ASSIGNMENT: Copy out exactly, from the entries that follow, the line holding "Task: Click the", the line holding "Given: Open the", and all lines between them, but no pictures.

AVAILABLE RECORDS:

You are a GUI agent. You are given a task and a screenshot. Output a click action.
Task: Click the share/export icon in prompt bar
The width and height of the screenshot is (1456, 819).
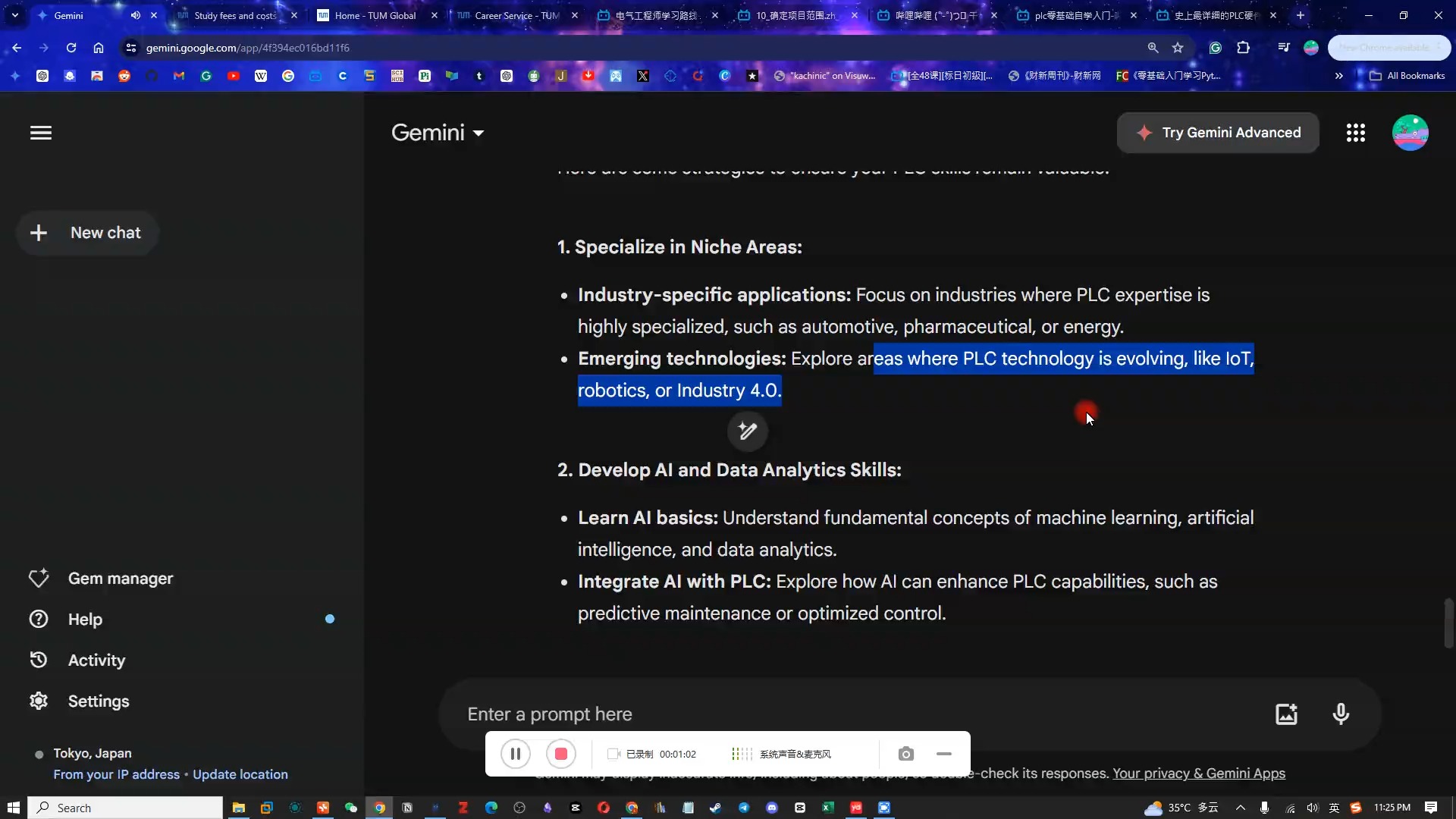[x=1289, y=714]
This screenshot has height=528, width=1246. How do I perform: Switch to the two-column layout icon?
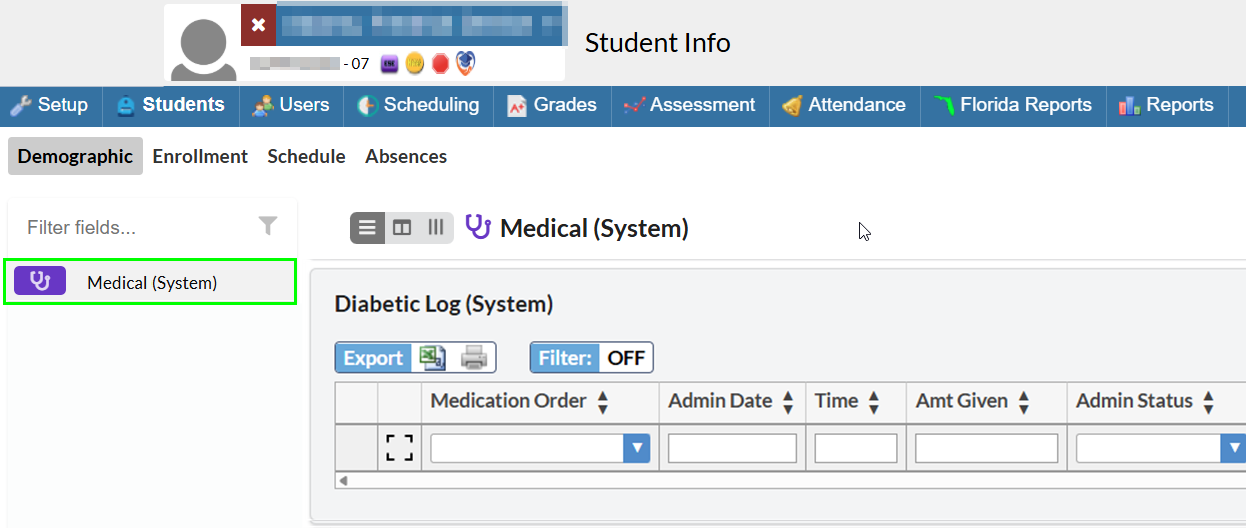pyautogui.click(x=402, y=228)
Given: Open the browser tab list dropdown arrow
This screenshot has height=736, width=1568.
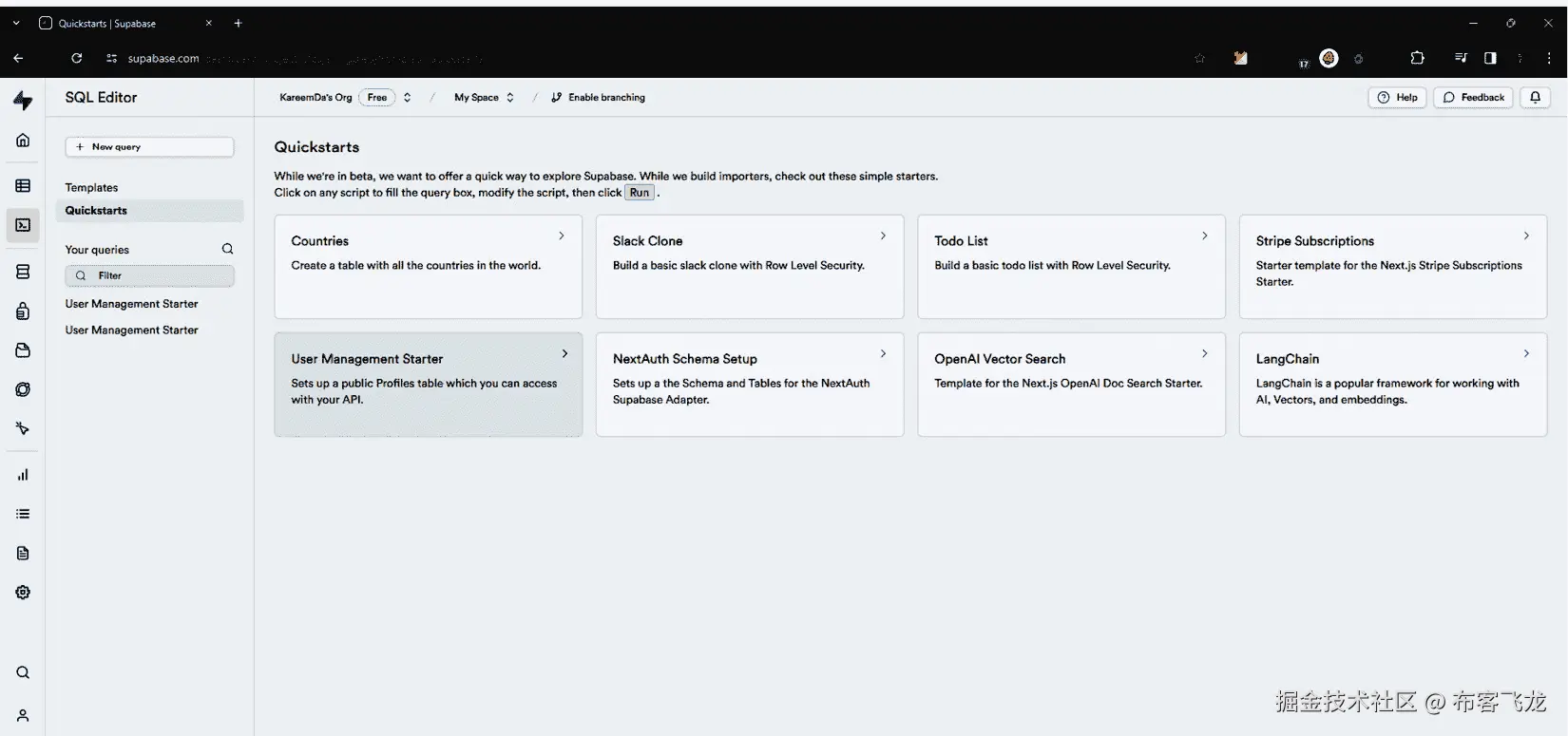Looking at the screenshot, I should click(16, 23).
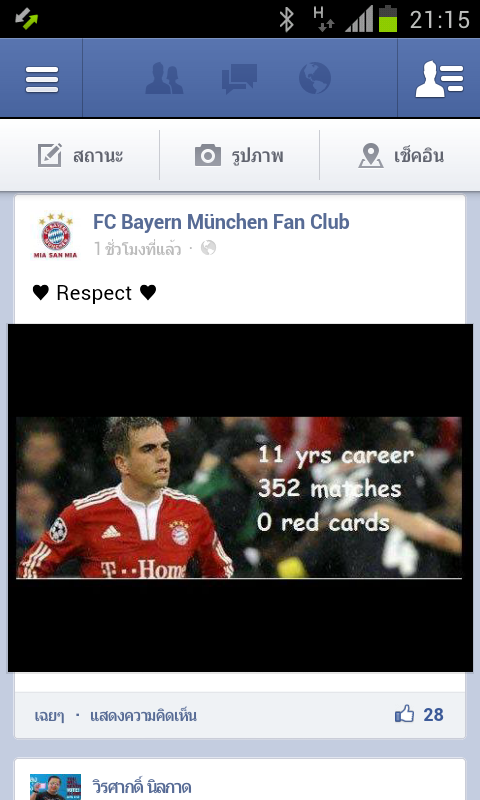Select the เช็คอิน check-in tab
480x800 pixels.
(x=400, y=155)
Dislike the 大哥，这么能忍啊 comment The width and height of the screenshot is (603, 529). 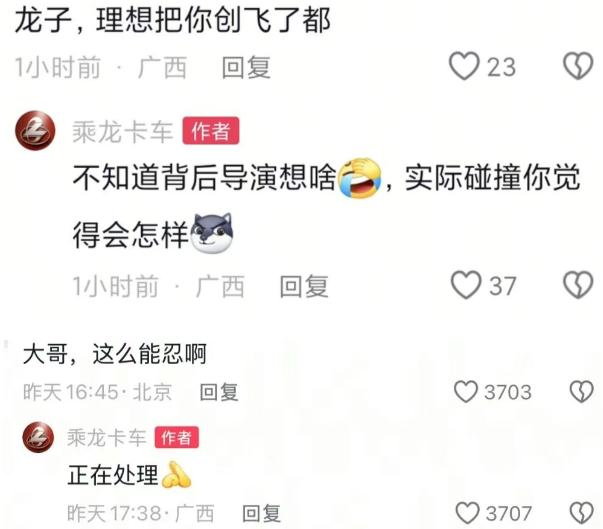(x=581, y=392)
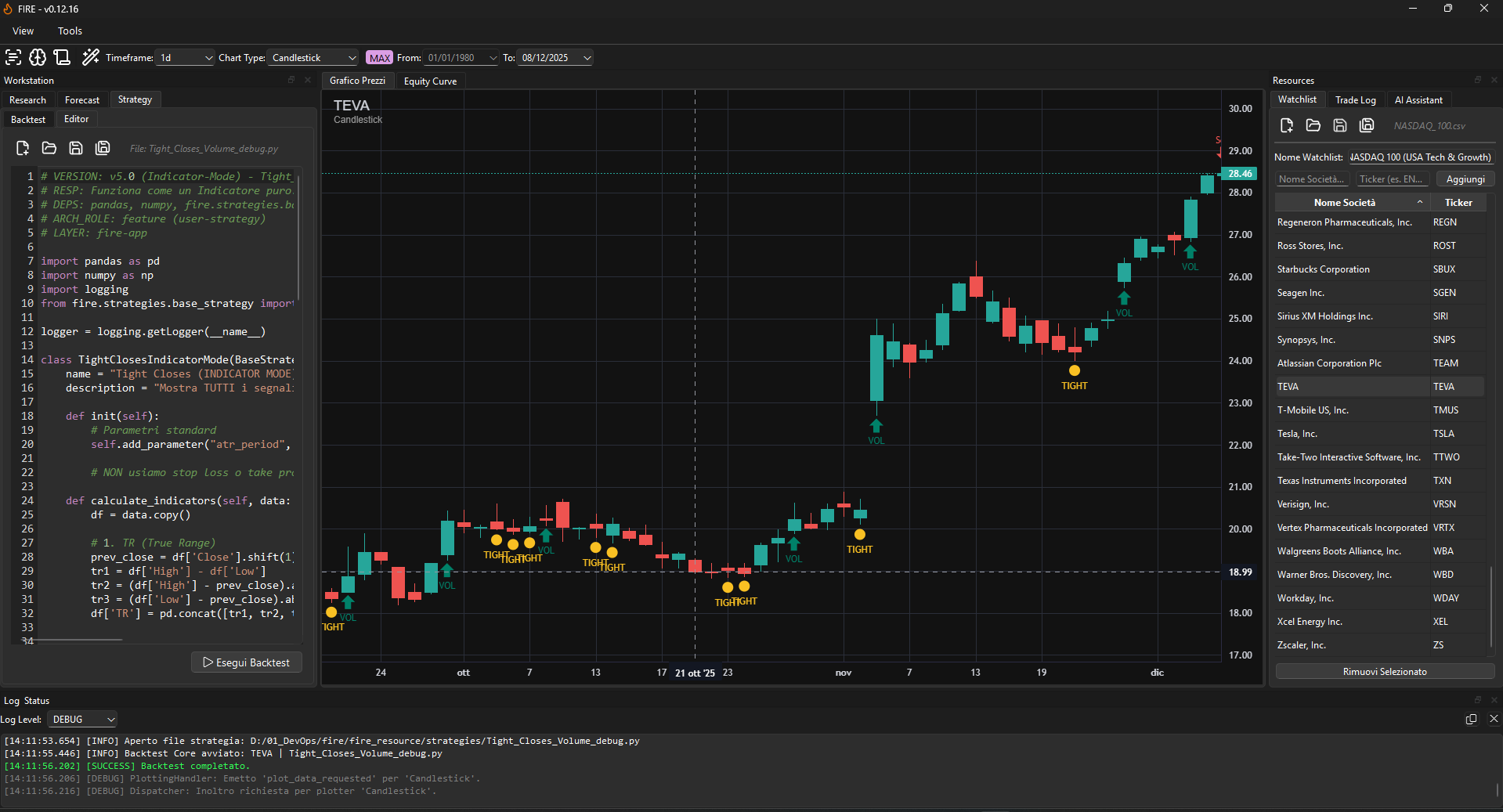Open the Timeframe dropdown

click(x=185, y=58)
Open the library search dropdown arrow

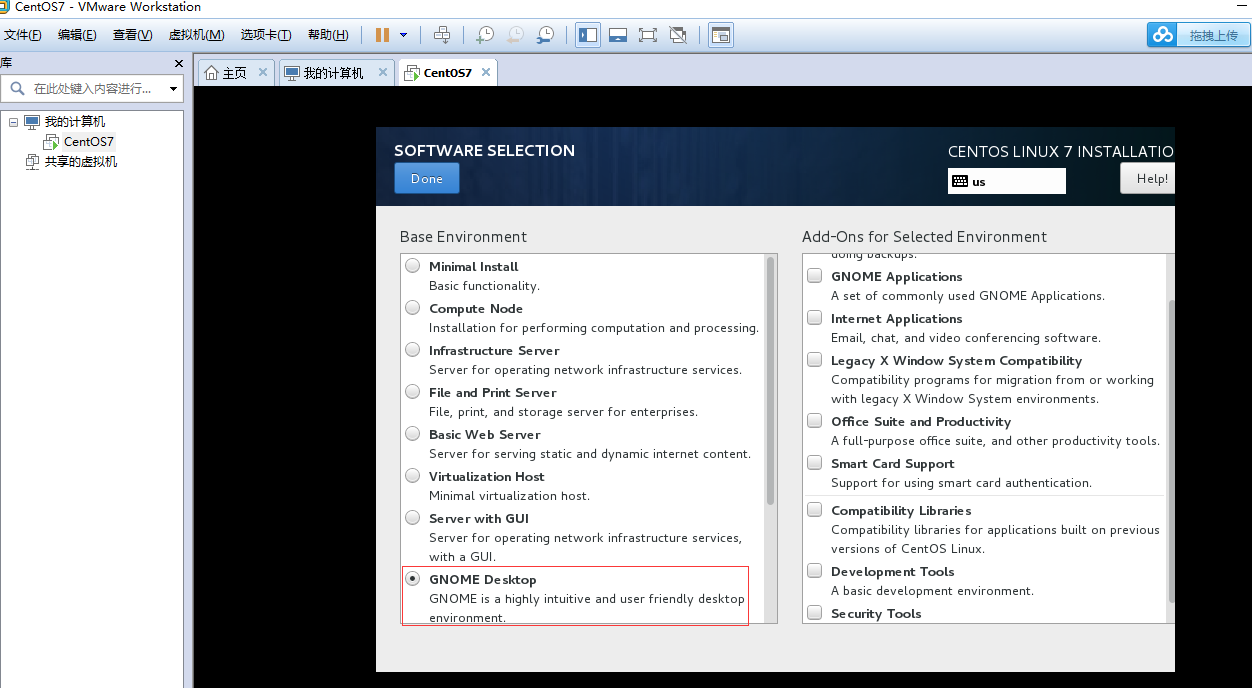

RESULT OF THE TASK:
Task: Click the share/export icon in prompt bar
The width and height of the screenshot is (1456, 819).
[x=1289, y=714]
This screenshot has height=528, width=1246. How do I perform: Switch to the two-column layout icon?
pyautogui.click(x=402, y=228)
Given: Open the browser tab list dropdown arrow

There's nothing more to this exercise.